EXERCISE MATERIAL: Begin

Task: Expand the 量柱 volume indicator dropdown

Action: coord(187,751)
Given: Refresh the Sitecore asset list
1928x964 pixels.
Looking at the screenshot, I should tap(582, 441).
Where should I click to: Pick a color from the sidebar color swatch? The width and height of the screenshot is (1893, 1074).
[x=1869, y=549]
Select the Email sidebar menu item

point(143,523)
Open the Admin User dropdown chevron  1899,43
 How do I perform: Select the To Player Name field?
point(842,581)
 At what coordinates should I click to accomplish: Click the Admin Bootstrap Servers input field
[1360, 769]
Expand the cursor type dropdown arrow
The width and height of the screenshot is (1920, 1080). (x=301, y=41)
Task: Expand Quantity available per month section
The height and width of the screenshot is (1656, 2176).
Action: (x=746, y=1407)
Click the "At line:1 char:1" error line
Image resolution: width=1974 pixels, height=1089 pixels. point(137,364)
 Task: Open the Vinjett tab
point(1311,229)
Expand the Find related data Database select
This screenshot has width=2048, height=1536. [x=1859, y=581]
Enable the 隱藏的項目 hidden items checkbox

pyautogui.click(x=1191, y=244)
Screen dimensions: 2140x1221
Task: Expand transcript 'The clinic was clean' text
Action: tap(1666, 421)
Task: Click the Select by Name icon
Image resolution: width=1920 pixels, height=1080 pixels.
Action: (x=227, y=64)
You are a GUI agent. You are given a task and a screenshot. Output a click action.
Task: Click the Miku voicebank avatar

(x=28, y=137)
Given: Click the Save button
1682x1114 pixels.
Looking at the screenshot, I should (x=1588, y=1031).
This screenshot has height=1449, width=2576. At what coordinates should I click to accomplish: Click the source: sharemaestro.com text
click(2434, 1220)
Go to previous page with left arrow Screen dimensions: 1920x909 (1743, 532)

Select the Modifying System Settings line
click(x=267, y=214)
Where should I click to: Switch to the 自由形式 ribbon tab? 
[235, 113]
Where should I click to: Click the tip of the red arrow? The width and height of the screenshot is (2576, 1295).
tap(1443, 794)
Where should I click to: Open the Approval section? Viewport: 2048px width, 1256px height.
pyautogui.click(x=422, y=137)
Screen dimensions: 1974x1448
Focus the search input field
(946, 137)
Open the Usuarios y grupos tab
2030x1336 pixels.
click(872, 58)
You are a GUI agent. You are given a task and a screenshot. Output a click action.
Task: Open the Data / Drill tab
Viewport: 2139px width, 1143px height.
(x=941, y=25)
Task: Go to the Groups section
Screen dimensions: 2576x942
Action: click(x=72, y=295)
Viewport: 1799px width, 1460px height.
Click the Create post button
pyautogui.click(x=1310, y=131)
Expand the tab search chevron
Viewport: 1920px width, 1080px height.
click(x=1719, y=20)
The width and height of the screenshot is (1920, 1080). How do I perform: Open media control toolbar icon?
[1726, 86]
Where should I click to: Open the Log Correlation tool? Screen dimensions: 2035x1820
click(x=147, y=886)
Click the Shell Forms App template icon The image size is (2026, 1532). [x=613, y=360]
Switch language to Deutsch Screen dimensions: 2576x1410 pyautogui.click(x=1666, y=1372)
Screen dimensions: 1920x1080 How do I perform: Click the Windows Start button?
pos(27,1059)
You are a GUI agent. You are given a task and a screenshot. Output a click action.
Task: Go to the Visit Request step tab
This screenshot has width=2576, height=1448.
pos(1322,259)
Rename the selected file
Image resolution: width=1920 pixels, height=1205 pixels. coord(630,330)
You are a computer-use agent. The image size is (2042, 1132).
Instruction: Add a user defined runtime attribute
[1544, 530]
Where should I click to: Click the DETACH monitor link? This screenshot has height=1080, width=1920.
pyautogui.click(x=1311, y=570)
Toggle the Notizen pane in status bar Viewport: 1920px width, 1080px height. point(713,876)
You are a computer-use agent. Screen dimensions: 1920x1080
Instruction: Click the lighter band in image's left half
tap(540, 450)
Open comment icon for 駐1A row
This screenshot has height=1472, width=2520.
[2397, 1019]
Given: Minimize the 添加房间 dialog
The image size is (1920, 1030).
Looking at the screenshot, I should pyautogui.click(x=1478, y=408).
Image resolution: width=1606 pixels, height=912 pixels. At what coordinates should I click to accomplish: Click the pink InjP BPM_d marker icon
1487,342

EXERCISE MATERIAL: End

- [EXERCISE INSTRUCTIONS]
Here, the records must be output exactly and in full.

- [RESULT]
Task: Expand the 量柱 volume indicator dropdown

Action: coord(187,751)
Given: Refresh the Sitecore asset list
1928x964 pixels.
Looking at the screenshot, I should tap(582, 441).
Where should I click to: Pick a color from the sidebar color swatch? The width and height of the screenshot is (1893, 1074).
[x=1869, y=549]
Select the Email sidebar menu item

point(143,523)
Open the Admin User dropdown chevron  1899,43
 How do I perform: Select the To Player Name field?
point(842,581)
 At what coordinates should I click to accomplish: Click the Admin Bootstrap Servers input field
[1360, 769]
Expand the cursor type dropdown arrow
The width and height of the screenshot is (1920, 1080). (x=301, y=41)
Task: Expand Quantity available per month section
The height and width of the screenshot is (1656, 2176).
Action: (x=746, y=1407)
Click the "At line:1 char:1" error line
Image resolution: width=1974 pixels, height=1089 pixels. point(137,364)
 Task: Open the Vinjett tab
point(1311,229)
Expand the Find related data Database select
This screenshot has width=2048, height=1536. [x=1859, y=581]
Enable the 隱藏的項目 hidden items checkbox

pyautogui.click(x=1191, y=244)
Screen dimensions: 2140x1221
Task: Expand transcript 'The clinic was clean' text
Action: tap(1666, 421)
Task: Click the Select by Name icon
Image resolution: width=1920 pixels, height=1080 pixels.
Action: (x=227, y=64)
You are a GUI agent. You are given a task and a screenshot. Output a click action.
Task: Click the Miku voicebank avatar

(x=28, y=137)
Given: Click the Save button
1682x1114 pixels.
Looking at the screenshot, I should (x=1588, y=1031).
This screenshot has height=1449, width=2576. At what coordinates should I click to accomplish: Click the source: sharemaestro.com text
click(2434, 1220)
Go to previous page with left arrow Screen dimensions: 1920x909 (1743, 532)

Select the Modifying System Settings line
click(x=267, y=214)
Where should I click to: Switch to the 自由形式 ribbon tab? 
[235, 113]
Where should I click to: Click the tip of the red arrow? The width and height of the screenshot is (2576, 1295).
tap(1443, 794)
Where should I click to: Open the Approval section? Viewport: 2048px width, 1256px height.
pyautogui.click(x=422, y=137)
Screen dimensions: 1974x1448
Focus the search input field
(946, 137)
Open the Usuarios y grupos tab
2030x1336 pixels.
click(872, 58)
You are a GUI agent. You are given a task and a screenshot. Output a click action.
Task: Open the Data / Drill tab
Viewport: 2139px width, 1143px height.
(x=941, y=25)
Task: Go to the Groups section
Screen dimensions: 2576x942
Action: click(x=72, y=295)
Viewport: 1799px width, 1460px height.
Click the Create post button
pyautogui.click(x=1310, y=131)
Expand the tab search chevron
Viewport: 1920px width, 1080px height.
click(x=1719, y=20)
The width and height of the screenshot is (1920, 1080). How do I perform: Open media control toolbar icon?
[1726, 86]
Where should I click to: Open the Log Correlation tool? Screen dimensions: 2035x1820
click(x=147, y=886)
Click the Shell Forms App template icon The image size is (2026, 1532). [x=613, y=360]
Switch language to Deutsch Screen dimensions: 2576x1410 pyautogui.click(x=1666, y=1372)
Screen dimensions: 1920x1080 How do I perform: Click the Windows Start button?
pos(27,1059)
You are a GUI agent. You are given a task and a screenshot. Output a click action.
Task: Go to the Visit Request step tab
This screenshot has width=2576, height=1448.
pos(1322,259)
Rename the selected file
Image resolution: width=1920 pixels, height=1205 pixels. coord(630,330)
You are a computer-use agent. The image size is (2042, 1132).
Instruction: Add a user defined runtime attribute
[1544, 530]
Where should I click to: Click the DETACH monitor link? This screenshot has height=1080, width=1920.
pyautogui.click(x=1311, y=570)
Toggle the Notizen pane in status bar Viewport: 1920px width, 1080px height. point(713,876)
You are a computer-use agent. Screen dimensions: 1920x1080
Instruction: Click the lighter band in image's left half
tap(540, 450)
Open comment icon for 駐1A row
This screenshot has height=1472, width=2520.
[2397, 1019]
Given: Minimize the 添加房间 dialog
The image size is (1920, 1030).
Looking at the screenshot, I should pyautogui.click(x=1478, y=408).
Image resolution: width=1606 pixels, height=912 pixels. At what coordinates should I click to accomplish: Click the pink InjP BPM_d marker icon
1487,342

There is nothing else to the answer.